=== INSTRUCTIONS TO FOLLOW ===
Reproduce verbatim the lines from the one containing "The width and height of the screenshot is (1385, 868)." through the one containing "click(61, 496)", both included.

=== INPUT DATA ===

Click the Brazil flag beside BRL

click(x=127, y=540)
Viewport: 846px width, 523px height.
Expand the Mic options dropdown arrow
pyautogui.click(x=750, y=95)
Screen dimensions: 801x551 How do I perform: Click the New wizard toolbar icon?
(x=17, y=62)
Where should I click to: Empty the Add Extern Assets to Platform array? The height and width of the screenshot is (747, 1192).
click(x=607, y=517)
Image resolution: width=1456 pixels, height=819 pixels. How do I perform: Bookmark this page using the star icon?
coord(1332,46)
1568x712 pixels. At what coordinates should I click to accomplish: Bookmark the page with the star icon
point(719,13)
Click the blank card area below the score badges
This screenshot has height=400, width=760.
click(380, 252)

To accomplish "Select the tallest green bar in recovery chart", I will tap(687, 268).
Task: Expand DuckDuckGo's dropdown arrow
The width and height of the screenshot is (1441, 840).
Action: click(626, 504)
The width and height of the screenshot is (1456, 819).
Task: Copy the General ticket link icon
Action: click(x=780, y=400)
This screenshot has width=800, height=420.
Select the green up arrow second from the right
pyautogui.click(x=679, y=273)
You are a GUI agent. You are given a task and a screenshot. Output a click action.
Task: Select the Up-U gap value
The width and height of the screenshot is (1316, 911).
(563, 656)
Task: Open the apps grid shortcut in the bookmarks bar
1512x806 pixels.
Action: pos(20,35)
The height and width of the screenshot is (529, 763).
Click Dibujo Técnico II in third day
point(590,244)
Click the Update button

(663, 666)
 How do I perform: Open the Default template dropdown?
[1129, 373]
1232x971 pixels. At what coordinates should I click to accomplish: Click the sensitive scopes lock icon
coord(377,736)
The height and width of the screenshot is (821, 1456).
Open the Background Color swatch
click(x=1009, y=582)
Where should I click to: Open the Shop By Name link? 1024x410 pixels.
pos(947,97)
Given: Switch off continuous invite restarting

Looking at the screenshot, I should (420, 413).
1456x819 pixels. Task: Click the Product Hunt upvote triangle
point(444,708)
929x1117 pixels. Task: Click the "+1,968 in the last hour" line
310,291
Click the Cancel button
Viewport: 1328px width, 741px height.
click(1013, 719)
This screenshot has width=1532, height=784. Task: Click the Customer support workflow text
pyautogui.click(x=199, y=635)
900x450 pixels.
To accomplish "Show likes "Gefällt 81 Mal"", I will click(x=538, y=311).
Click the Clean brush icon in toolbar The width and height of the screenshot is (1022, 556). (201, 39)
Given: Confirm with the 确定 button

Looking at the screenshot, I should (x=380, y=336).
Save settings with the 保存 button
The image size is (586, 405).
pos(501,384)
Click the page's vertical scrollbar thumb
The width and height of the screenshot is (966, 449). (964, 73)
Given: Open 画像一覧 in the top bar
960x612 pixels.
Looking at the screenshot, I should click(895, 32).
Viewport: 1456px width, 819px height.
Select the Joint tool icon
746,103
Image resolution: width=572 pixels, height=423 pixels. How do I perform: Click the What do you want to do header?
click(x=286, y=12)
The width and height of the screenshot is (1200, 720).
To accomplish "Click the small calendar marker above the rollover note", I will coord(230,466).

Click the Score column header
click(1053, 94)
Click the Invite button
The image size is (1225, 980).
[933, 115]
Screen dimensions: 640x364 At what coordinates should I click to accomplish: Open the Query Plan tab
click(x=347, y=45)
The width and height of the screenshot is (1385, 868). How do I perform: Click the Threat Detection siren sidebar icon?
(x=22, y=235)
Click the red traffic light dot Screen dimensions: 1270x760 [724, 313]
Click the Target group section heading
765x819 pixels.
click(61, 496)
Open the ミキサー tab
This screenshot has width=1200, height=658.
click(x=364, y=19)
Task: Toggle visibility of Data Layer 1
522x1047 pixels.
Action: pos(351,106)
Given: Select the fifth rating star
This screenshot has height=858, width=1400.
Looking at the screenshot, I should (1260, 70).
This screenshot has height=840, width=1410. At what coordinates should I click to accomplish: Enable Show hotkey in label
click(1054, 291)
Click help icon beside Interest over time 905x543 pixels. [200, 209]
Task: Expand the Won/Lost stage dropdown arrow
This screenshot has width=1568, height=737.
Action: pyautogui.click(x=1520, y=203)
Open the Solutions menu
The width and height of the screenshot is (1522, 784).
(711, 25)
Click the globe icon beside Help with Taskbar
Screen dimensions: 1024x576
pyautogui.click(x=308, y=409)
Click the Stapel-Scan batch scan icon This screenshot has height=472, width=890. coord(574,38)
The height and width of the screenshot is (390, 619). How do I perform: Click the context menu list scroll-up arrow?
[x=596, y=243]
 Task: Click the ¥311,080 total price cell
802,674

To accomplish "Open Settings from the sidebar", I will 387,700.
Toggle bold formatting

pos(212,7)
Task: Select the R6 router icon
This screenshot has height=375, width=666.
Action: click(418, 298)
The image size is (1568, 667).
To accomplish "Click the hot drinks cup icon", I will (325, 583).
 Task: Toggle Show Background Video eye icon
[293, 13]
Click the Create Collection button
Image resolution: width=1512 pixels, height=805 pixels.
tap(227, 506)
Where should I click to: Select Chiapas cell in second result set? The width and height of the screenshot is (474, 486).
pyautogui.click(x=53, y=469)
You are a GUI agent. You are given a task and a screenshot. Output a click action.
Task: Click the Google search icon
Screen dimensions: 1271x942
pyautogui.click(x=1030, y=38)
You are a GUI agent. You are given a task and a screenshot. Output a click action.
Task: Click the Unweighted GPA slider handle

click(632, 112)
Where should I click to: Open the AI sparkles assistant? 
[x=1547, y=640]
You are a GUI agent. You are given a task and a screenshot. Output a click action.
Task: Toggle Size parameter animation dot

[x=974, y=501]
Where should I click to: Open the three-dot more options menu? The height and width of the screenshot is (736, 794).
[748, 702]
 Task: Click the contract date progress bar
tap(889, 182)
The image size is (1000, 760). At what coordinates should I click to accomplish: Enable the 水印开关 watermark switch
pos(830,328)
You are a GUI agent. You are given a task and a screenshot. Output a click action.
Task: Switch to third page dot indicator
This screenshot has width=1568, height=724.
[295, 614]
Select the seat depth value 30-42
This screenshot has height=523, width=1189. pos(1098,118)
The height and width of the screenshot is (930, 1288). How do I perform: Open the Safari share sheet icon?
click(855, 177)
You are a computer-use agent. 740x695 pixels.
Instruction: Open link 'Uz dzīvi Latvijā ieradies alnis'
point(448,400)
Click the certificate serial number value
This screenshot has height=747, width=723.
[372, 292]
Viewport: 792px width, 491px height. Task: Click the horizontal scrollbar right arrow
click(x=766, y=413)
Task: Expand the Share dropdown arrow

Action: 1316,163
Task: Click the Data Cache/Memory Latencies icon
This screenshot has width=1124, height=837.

=== ANSWER BELOW ===
The width and height of the screenshot is (1385, 868). How do I perform: Click the Threat Detection siren sidebar icon?
(x=22, y=235)
Click the red traffic light dot Screen dimensions: 1270x760 [724, 313]
Click the Target group section heading
765x819 pixels.
click(61, 496)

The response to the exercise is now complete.